▶ Aim of the exercise:
Can you set out every line of text in the records below as a JSON list of strings, one string per line, skipping blank lines and leaving out the pictures?

▶ Source data:
────────────────────

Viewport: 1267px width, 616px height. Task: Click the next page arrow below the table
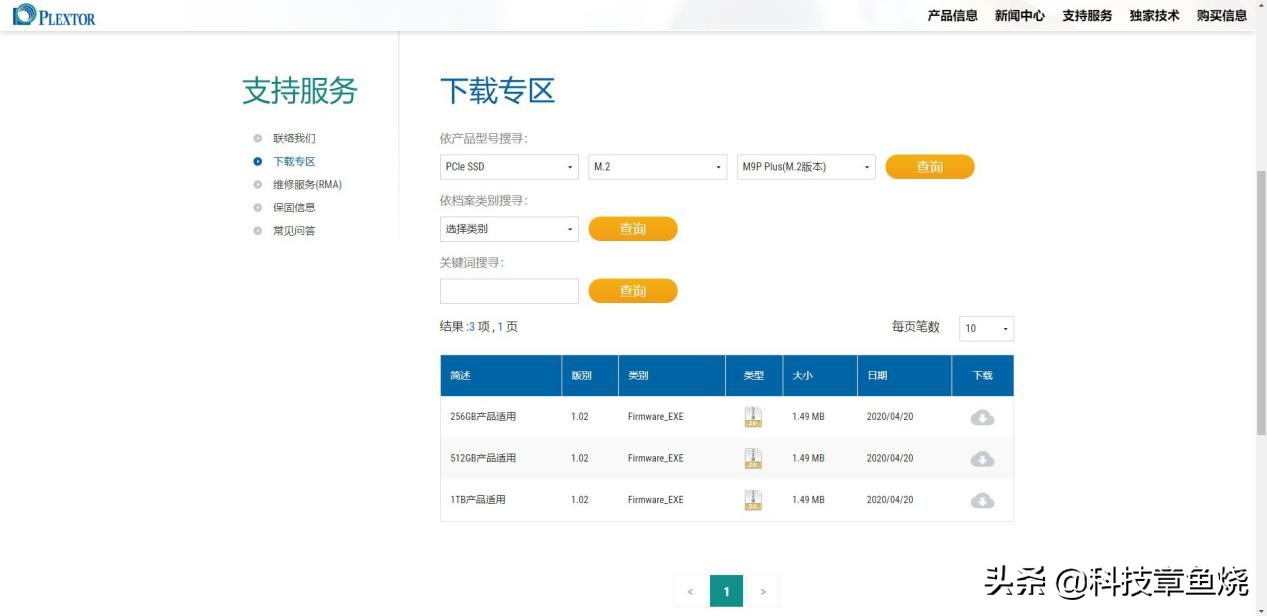coord(762,591)
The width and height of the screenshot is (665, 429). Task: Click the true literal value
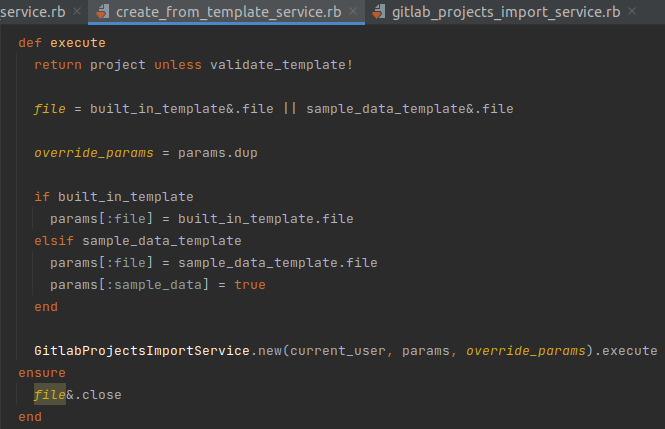point(250,285)
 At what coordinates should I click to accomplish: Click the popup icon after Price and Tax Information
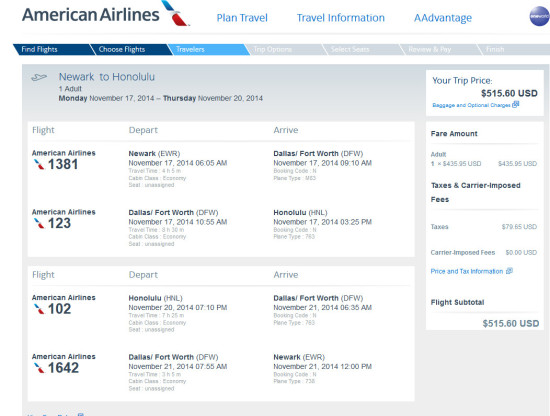pyautogui.click(x=509, y=271)
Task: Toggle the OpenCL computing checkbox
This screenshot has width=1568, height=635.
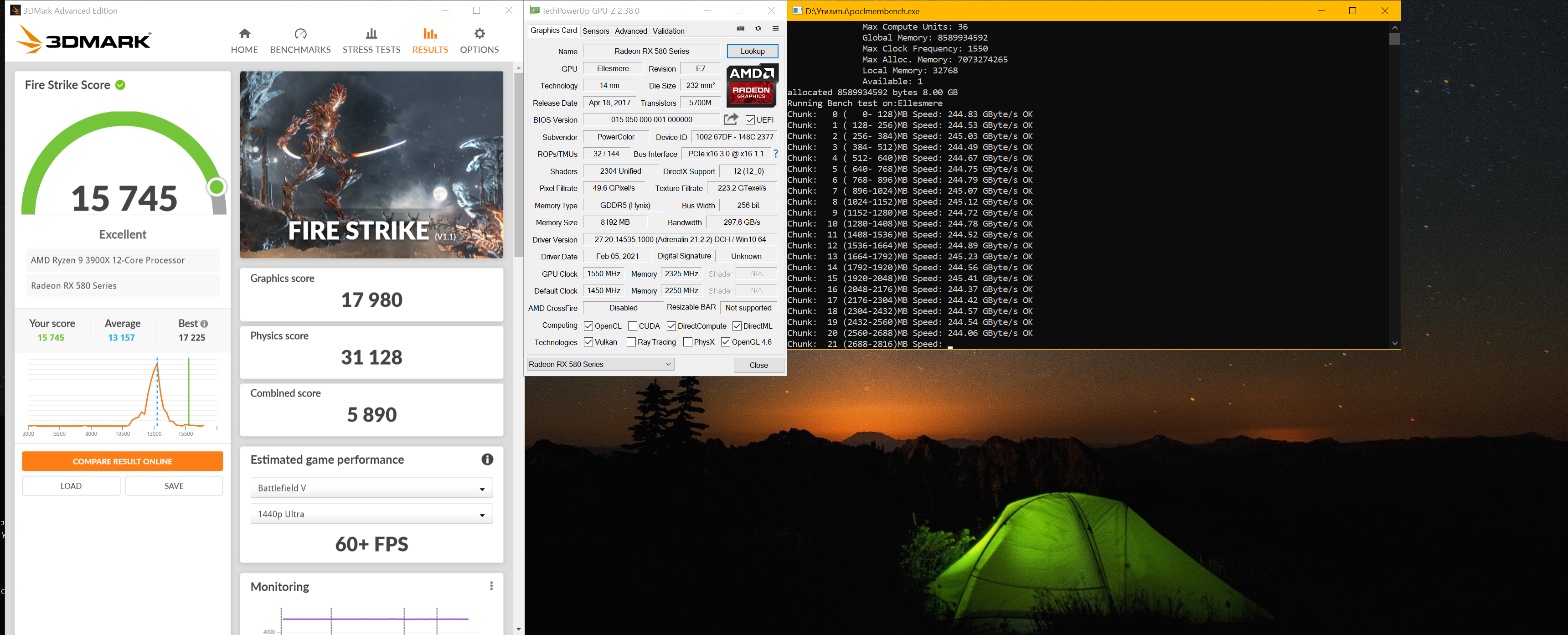Action: [x=588, y=326]
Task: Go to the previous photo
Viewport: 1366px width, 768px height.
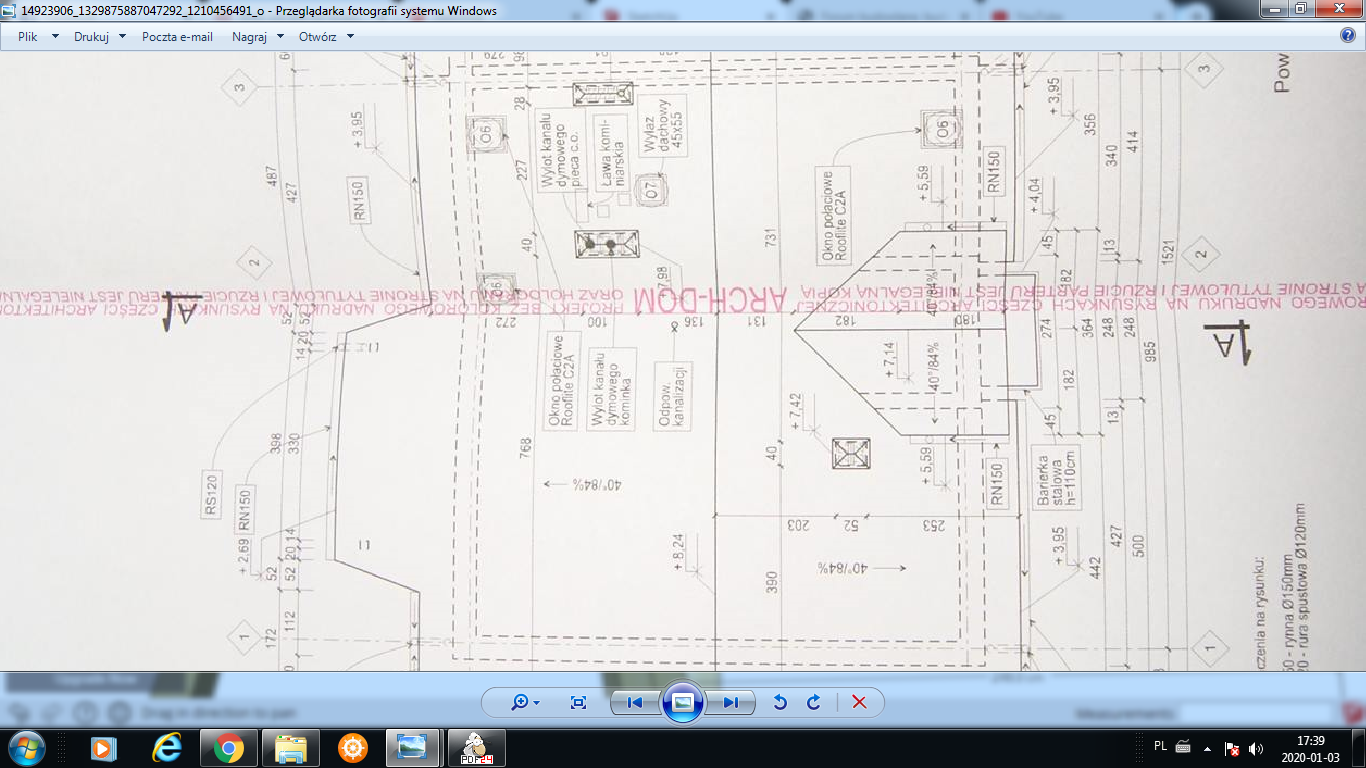Action: click(x=634, y=702)
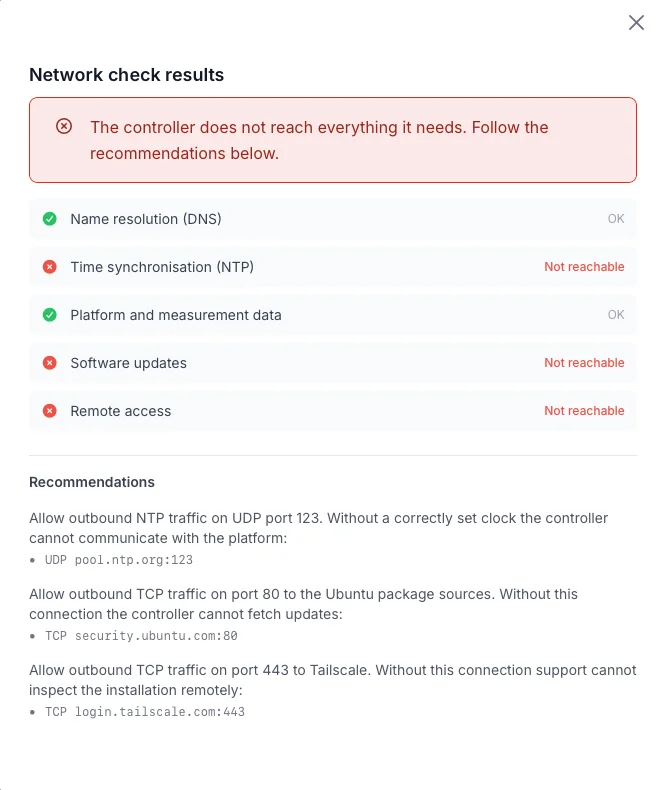664x790 pixels.
Task: Click Not reachable status for Remote access
Action: 584,411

────────────────────

▶ Written reply:
[
  "Viewport: 1267px width, 616px height. Task: Click the next page arrow below the table",
  "coord(762,591)",
  "The width and height of the screenshot is (665, 429). Task: Click the true literal value",
  "point(250,285)",
  " At what coordinates should I click to accomplish: Click the popup icon after Price and Tax Information",
  "pyautogui.click(x=509, y=271)",
  "Task: Toggle the OpenCL computing checkbox",
  "This screenshot has width=1568, height=635.",
  "Action: [x=588, y=326]",
  "Task: Go to the previous photo",
  "Viewport: 1366px width, 768px height.",
  "Action: click(x=634, y=702)",
  "664x790 pixels.",
  "Task: Click Not reachable status for Remote access",
  "Action: 584,411"
]